# Confusion regarding factor 2 in uncertainty principle [duplicate]

I have encountered a problem regarding Heisenberg's uncertainty principle. Somewhere I found the expression

$$\Delta (x) \Delta (p) \geq \hbar$$

Whereas in some other places,

$$\Delta (x) \Delta(p) \geq \frac{h}{4\pi}$$

Here the second expression yields different expression than the first one. Why are the two expressions of uncertainty principle different? Which one is the correct form?
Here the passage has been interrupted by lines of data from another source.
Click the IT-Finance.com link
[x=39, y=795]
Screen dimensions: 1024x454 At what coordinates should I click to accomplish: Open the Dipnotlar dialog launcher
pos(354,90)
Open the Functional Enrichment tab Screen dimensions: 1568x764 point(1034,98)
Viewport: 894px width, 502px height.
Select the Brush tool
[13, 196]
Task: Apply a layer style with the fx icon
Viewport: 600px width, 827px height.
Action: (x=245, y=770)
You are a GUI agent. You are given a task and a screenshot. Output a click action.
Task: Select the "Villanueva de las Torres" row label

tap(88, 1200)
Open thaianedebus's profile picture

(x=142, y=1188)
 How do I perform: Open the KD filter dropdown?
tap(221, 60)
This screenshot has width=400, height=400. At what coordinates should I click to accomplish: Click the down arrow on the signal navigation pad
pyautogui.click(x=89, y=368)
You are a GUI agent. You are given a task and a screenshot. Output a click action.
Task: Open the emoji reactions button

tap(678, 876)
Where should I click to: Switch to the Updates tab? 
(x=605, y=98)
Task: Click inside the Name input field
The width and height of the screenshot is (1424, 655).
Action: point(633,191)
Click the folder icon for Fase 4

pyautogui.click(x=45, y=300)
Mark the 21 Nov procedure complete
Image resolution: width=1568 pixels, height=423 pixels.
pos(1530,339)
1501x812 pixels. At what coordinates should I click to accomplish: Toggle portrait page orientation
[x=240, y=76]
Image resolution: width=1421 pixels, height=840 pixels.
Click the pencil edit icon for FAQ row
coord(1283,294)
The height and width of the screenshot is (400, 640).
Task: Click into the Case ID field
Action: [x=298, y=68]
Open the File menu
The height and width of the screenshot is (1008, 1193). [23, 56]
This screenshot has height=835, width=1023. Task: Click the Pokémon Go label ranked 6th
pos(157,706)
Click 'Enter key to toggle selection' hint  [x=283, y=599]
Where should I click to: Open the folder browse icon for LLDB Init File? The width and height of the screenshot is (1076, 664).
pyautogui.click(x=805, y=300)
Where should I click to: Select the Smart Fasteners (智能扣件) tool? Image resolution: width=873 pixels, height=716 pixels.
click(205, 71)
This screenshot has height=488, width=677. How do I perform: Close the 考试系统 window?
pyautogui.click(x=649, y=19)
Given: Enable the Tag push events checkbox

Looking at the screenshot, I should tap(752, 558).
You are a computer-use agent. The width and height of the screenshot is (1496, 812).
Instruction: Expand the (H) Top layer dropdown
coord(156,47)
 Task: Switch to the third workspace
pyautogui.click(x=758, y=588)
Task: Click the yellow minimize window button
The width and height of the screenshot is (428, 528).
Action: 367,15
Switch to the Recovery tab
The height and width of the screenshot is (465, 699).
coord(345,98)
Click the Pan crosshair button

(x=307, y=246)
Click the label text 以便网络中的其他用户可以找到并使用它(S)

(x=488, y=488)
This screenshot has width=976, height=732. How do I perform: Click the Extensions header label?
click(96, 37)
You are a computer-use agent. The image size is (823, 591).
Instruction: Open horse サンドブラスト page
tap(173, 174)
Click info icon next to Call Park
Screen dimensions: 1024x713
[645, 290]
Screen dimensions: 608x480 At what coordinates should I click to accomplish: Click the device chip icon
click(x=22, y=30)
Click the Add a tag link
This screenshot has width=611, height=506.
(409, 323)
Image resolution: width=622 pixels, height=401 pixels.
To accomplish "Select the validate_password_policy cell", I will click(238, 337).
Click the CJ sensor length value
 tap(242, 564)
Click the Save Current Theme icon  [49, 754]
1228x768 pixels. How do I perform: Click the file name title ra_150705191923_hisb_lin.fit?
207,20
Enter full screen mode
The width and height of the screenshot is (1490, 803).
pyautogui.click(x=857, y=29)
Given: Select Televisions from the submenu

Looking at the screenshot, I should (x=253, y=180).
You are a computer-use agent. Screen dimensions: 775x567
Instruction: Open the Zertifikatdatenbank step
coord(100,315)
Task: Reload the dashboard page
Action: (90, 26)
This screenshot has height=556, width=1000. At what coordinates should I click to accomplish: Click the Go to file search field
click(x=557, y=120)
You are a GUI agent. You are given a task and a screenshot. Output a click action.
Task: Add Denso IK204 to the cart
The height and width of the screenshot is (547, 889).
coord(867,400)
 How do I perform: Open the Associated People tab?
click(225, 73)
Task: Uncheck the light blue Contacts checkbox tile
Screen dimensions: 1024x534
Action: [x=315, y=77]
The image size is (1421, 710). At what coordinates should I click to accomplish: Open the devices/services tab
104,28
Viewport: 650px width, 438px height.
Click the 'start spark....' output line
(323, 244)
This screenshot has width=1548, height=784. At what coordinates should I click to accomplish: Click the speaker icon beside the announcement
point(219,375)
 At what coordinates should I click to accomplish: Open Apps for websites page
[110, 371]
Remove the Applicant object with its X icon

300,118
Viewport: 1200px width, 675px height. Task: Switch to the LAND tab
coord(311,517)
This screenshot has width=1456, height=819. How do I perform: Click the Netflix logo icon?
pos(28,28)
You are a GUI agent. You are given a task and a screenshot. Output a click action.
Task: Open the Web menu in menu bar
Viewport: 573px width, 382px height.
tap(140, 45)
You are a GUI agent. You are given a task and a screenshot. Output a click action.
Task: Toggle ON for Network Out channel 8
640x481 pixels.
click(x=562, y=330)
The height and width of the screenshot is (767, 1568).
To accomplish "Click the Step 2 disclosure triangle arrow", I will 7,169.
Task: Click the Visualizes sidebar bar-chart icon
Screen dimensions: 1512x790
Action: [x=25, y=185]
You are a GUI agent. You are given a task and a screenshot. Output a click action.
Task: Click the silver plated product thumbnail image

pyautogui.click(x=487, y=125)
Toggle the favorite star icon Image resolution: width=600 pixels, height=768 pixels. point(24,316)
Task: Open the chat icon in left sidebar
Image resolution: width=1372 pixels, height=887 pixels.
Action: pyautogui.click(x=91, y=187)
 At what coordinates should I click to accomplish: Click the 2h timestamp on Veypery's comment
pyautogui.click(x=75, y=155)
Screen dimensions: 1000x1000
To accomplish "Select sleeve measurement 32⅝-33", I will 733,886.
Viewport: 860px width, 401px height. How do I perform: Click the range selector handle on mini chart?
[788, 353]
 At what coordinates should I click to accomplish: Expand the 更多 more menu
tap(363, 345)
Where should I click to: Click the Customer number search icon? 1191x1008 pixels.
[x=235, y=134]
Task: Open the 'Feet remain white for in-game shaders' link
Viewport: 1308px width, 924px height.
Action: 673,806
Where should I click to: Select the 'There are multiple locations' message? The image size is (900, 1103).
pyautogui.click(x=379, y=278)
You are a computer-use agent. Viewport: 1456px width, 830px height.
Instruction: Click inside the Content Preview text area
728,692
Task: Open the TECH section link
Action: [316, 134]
• – Sanya Aug 1 '16 at 16:54
• This principle is almost never used for exact calculations but rather to estimate orders of magnitude so you can just as well write $\Delta x \Delta o \geq \pi^{0.3} \hbar$ and it will still be valid. – Blazej Aug 1 '16 at 22:07
• Possible duplicates: physics.stackexchange.com/q/69604/2451 , physics.stackexchange.com/q/103208/2451 and links therein. – Qmechanic Aug 2 '16 at 9:31

See Ballentine: Quantum mechanics p. 224 (chapter 8): the uncertainty principle applied to position and momentum yields, in 1 dimension: $$\Delta_X \Delta_P \geq \frac{\hbar}{2}=\frac{h}{4 \pi}$$ But the other version is often used when it's mainly about an estimation of magnitude and the factor of $0.5$ does not really matter.
Edit: On Wikipedia it says that the first unproofed heuristically motivated version of the principle given by Heisenberg himself was without the factor of $0.5$. Maybe that is a historical explanation.